Mrs Thompson said in evidence that when she received Mr Blythe’s valuation she felt ‘relieved’ because it was, in her view, too low and so she would not need to make any decision about selling.[74] I took that to mean that she did not think she needed to take it seriously. When Mr Blythe pressed for a date and time to discuss it, Mrs Thompson avoided committing to any such meeting although she was willing to meet to discuss ongoing operational concerns. In her evidence Mrs Thompson maintained that one reason she and Mr Blythe did not meet to discuss his offer was that they could not coordinate availability.[75] In one email she said she could not attend on a proposed date because she had ‘a few appointments …[to] attend to one being a dental check-up’.[76]
[74]T184.17.
[75]T186.
[76]AFT.102.001.4306; NGV.001.001.7228, NGV.001.001.7227.

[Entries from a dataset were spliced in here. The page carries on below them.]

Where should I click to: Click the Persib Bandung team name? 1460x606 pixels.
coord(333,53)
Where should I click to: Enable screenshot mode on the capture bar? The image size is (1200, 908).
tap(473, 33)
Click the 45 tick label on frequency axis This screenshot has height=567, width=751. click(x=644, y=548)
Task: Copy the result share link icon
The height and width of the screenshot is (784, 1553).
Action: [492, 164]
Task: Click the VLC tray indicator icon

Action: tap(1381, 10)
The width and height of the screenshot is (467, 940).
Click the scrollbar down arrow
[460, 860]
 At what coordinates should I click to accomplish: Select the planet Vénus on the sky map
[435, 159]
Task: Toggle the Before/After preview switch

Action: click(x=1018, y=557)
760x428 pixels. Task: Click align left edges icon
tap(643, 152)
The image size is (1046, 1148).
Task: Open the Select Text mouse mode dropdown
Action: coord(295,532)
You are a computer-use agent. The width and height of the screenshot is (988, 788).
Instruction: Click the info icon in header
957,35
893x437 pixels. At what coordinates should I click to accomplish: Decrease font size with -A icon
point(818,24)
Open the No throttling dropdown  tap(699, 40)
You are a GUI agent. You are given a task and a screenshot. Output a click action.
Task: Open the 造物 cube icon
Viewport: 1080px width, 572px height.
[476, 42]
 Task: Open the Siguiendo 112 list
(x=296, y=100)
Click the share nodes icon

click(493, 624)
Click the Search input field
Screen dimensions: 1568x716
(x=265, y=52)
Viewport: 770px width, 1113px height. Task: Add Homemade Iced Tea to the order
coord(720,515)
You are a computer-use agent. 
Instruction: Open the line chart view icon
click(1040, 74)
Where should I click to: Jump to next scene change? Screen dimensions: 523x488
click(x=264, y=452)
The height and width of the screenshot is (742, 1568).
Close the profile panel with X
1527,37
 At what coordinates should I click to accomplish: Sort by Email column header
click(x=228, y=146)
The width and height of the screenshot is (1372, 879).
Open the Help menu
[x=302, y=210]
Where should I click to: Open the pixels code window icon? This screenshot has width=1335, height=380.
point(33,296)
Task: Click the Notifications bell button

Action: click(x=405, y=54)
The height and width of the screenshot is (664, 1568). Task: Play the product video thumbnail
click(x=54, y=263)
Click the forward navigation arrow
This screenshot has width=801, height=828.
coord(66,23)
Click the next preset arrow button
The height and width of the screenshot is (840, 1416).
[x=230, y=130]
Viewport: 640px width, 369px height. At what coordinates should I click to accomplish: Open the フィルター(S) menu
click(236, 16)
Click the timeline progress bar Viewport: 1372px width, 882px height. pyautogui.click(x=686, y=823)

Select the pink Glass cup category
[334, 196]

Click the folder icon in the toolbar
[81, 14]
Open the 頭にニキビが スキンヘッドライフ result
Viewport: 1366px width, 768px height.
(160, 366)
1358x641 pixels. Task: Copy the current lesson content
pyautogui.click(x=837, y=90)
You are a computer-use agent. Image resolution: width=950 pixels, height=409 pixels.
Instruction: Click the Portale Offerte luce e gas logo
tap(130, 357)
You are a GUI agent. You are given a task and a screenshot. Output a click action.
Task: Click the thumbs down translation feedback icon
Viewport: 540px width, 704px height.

However, a week after she received the valuation, she wrote to Mr Blythe asking that he not ‘continue pressuring and intimidating [her] with regard to the sale of [her] shareholding’. She said she needed more time to consider and had not yet read his draft valuation ‘in detail’. She finished saying, ‘If you insist on an answer now, then the answer is “No, I am not selling”’.[77]
[77]NGV.001.001.7226.
Mr Bansal had a conversation with Mr Blythe about a week after he received the valuation. Mr Blythe said that if Mrs Thompson was not willing to sell her shares then he was expecting her to make an offer to buy his instead. Mr Bansal then spoke to Mrs Thompson who said she was not willing to sell or doing anything about it because ‘the passing of Bruce was very raw to her’.[78] Mrs Thompson said a similar thing at another point in her evidence.[79]
[78]T596.
[79]T186.16.
Negotiations through solicitors
Evidently, the failure of negotiations led Mr Blythe to resort to instructing solicitors to press the matter on his behalf. He consulted Harwood Andrews. That firm wrote to Mrs Thompson on 16 November 2012.[80] The letter set out Mr Blythe’s formal offer to purchase the shares held by Mrs Thompson and her company, Global Beat. The offer was now a little different. Mr Blythe offered to pay $350,000 plus a percentage of the earnings of the company made in FY2013 and FY2014 when those earnings were determined. Some other terms were suggested, with a proposed completion date to be 1 January 2013.
[80]AFT.403.002.001.
Additionally, Mr Blythe’s solicitors said he was prepared to attend a ‘round table’ conference to discuss the terms if that was desired. The offer was predicated on the view that the company could not continue as it was and that Mr Blythe considered it necessary for one shareholder to be bought out. Mr Blythe’s solicitors wrote that while there were reasons for that view, for the present purpose it was not necessary to go into them. Mrs Thompson passed the letter to her own solicitors, McKean Park, who thereafter took up further exchanges on her behalf.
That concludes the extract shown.